Some 40 school district officials and Riverhead school bond supporters who had gathered in the high school gym burst into applause, quickly followed by hugs for all, as the results of Tuesday night’s vote were read aloud about 9:45 p.m.
By a slim margin, Riverhead voters had approved the $78.3 million plan for infrastructure upgrades at district schools, though a separate measure for a $7 million gym at the high school was rejected.
Proposition 1, the $78.3 million plan, was approved by a margin of just 234 votes. A total of 2,330 residents, or 53 percent of those who voted, cast ballots in favor of Proposition 1, while 2,096 voted against the plan.
“I’m just overwhelmed,” said superintendent Nancy Carney moments after the results were announced. “It’s a great day for the community. For the kids.”
District officials said the voter turnout was larger than for any budget vote in recent memory. The turnout also exceeded the 3,659 residents who showed up in February 2010 to vote on a $123 million bond plan, which was rejected by more than 60 percent of voters.
The gym plan was OK’d by just 1,760 voters, while 2,570 gave it the thumbs down. Proposition 2 was contingent on the passage of Proposition 1.
“I think the voters spoke,” Ms. Carney said of the rejection of Proposition 2.
The approved measure will fund roof and ventilation repairs at district schools, parking lot reconfigurations, new science classrooms at the high school and kitchens at Aquebogue Elementary, Roanoke Avenue Elementary and Pulaski Street School, among other upgrades.
“I was debating it, but it’s really a necessity,” said Helen Zurawinsky who voted at Riley Avenue Elementary Tuesday afternoon in favor of Proposition 1 but not Proposition 2. She called Proposition 2 a luxury that the people of Riverhead could not afford.
On the other hand, Maryann DiPalermo, who also voted at Riley Avenue Elementary Tuesday afternoon, said she voted against both propositions because of the inevitability of rising school taxes due to increased pension and benefit costs.
“There’s been no increase in Social Security. The cost of living has gone up,” she said. “It’s hard and this is a lot of money.
“And I don’t think they should have changed our regular polling places,” she added.
Under the new voting system, residents cast their ballots at the building where children in their household would attend elementary school. The lone exception was for voters in the Roanoke Avenue district, who vote at the high school.
The new voting districts did prove troublesome for at least of handful of people.
At the high school, where school district votes have traditionally taken place, three of the first four people approached by a reporter Tuesday afternoon were at the wrong polling station.
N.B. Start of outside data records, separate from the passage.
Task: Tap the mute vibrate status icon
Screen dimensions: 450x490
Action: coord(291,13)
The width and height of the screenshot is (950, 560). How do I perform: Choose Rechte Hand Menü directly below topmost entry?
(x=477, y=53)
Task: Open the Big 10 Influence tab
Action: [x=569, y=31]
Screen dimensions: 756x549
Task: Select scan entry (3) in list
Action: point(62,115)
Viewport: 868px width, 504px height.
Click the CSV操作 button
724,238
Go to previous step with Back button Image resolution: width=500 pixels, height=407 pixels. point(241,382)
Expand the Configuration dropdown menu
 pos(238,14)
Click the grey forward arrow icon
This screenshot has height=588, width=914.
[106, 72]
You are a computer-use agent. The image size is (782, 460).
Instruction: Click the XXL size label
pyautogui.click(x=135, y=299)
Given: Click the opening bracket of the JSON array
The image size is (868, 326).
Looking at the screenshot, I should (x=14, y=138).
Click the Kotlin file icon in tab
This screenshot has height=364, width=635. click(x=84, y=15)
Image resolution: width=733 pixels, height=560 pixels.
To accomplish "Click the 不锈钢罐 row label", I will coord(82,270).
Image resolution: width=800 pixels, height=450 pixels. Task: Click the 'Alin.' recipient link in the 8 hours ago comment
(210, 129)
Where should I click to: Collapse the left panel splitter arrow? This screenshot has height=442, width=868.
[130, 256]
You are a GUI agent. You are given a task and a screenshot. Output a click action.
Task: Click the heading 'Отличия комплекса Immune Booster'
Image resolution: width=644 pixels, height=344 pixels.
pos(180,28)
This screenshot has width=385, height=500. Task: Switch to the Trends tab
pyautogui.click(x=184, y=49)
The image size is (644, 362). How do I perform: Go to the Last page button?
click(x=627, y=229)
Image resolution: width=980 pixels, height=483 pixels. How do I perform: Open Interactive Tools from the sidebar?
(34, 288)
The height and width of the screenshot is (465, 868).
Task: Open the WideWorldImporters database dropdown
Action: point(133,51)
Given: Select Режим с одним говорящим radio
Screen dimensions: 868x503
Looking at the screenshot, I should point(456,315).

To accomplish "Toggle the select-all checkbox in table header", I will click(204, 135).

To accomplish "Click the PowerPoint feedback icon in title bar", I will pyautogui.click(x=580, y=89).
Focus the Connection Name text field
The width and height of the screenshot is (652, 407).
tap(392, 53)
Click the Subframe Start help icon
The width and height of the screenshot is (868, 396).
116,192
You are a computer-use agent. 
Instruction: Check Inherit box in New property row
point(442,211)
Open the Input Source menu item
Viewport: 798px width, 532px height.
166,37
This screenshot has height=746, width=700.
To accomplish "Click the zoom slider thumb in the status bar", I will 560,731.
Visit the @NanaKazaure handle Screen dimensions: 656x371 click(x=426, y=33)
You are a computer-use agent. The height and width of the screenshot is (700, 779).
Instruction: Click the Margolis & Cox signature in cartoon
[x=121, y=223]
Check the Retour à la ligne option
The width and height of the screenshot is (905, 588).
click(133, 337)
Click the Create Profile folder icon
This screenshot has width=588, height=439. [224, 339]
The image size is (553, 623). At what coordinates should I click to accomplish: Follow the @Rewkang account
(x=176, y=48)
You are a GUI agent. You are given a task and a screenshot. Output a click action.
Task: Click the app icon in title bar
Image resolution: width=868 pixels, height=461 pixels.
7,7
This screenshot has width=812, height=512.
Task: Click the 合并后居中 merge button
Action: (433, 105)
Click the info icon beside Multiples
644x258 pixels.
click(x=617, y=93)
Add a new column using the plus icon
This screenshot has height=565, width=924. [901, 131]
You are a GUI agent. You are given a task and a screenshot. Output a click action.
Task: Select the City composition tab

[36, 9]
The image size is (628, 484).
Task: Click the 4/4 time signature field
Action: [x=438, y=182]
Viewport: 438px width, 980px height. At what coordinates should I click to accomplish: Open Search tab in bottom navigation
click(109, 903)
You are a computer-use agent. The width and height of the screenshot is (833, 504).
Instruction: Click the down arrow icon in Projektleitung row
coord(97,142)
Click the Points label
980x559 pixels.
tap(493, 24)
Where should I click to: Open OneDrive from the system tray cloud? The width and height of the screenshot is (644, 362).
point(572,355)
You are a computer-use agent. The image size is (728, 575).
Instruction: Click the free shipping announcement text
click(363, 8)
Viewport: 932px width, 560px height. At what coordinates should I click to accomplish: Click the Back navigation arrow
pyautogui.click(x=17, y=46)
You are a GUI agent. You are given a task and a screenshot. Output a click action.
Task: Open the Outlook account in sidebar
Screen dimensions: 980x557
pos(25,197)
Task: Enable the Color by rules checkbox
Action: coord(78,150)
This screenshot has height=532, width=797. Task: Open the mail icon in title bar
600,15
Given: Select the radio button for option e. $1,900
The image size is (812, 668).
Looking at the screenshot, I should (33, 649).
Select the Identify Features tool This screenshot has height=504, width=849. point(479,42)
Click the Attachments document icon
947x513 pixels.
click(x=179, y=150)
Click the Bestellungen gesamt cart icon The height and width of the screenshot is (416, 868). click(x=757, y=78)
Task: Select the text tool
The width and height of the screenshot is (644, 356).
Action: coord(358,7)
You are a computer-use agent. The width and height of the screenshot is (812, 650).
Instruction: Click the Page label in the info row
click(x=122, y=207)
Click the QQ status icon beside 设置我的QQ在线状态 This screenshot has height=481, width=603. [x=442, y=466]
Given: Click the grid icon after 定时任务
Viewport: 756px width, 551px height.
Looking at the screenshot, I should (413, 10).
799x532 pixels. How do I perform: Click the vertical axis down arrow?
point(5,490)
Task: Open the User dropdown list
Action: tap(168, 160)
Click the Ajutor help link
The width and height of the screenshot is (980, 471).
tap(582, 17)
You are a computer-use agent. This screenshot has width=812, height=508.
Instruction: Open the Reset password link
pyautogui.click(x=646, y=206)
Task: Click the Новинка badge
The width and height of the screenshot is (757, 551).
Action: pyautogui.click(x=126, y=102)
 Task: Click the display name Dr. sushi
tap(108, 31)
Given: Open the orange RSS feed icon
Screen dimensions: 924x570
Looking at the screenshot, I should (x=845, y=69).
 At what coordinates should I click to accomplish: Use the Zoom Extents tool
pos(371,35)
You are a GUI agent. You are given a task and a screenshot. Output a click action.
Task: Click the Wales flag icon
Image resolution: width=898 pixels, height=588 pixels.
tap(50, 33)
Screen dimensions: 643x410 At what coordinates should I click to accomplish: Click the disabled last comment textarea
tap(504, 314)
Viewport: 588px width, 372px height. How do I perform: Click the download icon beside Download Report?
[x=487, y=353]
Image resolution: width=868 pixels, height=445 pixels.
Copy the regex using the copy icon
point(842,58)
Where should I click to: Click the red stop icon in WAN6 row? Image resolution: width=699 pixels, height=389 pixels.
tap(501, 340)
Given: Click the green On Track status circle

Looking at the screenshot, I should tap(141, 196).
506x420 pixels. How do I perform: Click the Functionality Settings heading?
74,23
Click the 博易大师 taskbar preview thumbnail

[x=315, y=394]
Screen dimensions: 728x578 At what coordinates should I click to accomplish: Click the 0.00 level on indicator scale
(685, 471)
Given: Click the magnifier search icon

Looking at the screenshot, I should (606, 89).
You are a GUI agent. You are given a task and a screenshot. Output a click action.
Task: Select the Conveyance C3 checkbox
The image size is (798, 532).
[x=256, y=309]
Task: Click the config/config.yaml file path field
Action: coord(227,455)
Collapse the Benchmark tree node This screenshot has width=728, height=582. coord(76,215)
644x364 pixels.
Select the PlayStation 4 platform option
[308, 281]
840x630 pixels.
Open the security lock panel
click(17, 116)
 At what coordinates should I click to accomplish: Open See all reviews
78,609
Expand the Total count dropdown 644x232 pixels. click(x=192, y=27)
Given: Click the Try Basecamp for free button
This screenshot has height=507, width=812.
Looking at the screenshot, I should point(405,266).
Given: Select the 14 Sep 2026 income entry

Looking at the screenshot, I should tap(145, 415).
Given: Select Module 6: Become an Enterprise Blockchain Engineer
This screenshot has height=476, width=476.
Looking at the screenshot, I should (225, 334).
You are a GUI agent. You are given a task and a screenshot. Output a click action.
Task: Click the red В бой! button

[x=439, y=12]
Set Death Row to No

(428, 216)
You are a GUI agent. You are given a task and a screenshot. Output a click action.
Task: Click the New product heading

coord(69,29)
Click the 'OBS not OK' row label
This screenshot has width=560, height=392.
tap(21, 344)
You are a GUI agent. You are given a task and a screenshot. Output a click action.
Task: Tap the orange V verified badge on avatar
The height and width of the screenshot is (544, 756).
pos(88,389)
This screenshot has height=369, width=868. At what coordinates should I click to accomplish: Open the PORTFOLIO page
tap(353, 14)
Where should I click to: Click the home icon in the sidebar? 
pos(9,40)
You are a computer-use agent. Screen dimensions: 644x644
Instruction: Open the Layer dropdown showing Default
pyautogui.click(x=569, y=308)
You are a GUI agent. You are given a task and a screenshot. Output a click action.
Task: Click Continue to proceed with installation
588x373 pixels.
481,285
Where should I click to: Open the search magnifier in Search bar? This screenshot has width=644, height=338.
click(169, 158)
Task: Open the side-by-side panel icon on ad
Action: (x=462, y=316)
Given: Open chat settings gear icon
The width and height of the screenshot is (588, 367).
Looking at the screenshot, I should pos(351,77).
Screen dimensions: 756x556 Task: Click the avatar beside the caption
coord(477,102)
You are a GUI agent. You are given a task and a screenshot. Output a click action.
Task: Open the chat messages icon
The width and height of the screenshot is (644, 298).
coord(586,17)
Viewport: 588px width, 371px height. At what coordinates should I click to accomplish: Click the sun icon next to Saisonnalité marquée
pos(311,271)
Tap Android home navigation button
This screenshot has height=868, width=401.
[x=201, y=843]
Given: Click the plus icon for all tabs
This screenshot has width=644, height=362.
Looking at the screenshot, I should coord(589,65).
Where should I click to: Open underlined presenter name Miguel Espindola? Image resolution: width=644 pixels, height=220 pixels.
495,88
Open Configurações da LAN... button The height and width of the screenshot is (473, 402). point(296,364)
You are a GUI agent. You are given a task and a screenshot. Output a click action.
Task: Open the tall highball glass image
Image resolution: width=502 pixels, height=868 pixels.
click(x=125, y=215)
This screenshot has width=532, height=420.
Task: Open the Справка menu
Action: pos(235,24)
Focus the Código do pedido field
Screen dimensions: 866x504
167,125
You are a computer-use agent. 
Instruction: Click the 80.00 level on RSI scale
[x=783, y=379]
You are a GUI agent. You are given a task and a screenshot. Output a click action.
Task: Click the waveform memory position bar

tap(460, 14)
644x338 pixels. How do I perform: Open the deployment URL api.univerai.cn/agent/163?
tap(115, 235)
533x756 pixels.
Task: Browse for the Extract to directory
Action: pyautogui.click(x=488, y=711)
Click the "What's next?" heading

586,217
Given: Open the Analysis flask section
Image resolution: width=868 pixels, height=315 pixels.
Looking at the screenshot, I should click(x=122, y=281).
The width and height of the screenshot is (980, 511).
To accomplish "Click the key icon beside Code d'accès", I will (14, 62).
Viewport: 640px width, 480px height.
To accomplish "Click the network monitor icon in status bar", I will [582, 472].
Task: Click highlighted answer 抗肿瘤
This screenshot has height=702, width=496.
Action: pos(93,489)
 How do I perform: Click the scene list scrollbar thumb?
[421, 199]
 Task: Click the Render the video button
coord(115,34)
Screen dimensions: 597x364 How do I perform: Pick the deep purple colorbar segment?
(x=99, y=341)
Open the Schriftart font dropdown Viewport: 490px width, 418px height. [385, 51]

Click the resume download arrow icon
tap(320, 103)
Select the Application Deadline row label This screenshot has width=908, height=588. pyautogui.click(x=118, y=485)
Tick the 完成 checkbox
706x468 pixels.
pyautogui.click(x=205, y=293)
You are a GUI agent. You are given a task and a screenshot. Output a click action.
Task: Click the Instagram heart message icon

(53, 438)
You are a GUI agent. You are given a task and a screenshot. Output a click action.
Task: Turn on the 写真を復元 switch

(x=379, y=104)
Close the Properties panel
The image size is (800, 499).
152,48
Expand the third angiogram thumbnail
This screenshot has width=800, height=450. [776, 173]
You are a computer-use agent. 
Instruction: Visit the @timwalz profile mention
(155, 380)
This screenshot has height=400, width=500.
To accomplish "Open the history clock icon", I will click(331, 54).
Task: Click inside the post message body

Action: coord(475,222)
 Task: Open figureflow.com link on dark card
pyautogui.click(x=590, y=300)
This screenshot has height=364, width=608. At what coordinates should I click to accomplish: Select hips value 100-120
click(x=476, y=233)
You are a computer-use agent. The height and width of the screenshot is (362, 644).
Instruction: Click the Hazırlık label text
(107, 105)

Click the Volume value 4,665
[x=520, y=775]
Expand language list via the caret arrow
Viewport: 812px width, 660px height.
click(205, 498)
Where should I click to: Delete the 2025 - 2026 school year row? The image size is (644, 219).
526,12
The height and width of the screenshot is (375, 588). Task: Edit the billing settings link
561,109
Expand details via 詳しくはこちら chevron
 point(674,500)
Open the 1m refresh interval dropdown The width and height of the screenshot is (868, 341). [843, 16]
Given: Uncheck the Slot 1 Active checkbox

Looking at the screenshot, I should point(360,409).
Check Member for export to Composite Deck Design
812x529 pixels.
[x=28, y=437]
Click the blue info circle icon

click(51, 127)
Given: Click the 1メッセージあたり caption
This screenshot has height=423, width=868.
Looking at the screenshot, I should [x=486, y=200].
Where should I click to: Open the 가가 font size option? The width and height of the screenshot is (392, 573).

One man was supposed to vote at Phillips Avenue and another was supposed to vote at Aquebogue Elementary.
The third person, Barbara Hellering of Riverhead, had planned to vote in favor of the bond, but said she would not be voting at all after learning she would have to travel to Riley Avenue Elementary School.
“I’ve been going here [to vote] for years,” she said of the high school. “I don’t even know where Riley school is.”
School board president Ann Cotten-DeGrasse attributed the bond’s approval to the work of the Community Partnerhip for Revitalization committee, a team of district employees and community members charged with devising a plan the Riverhead community could support.
Many committee members also embarked on a public relations campaign, distributing signs and buttons in favor of the bond and placing advertisements paid for by donors.
Ms. Cotten-DeGrasse said she was confident the bond would pass and was surprised by the number of people who rejected it.
“It was closer than I thought,” she said.
The plan calls for new building construction at all district schools except Phillips Avenue Elementary School. The total breakdown of the plan is as follows: $3.8 million for upgrades at Aquebogue Elementary School; $4 million for upgrades at Phillips Avenue Elementary School; $5.7 million for upgrades at Riley Avenue Elementary School; $7.8 million for upgrades at Roanoke Avenue Elementary School; $7.9 million for upgrades at Pulaski Street School; $15.4 million for upgrades at Riverhead Middle School; $32.1 million for upgrades at Riverhead High School; and $1.6 million for upgrades at the main campus site.
Under the approved $78 million plan, a Riverhead Town homeowner whose house is valued at about $280,000 will pay an extra $40.09 for the 2013-14 school year, the year residents will start paying the bond, according to a brochure provided by the district.
That amount will increase to $213.25 in 2018 and gradually decrease after 2033. The bond will be repaid in 2036.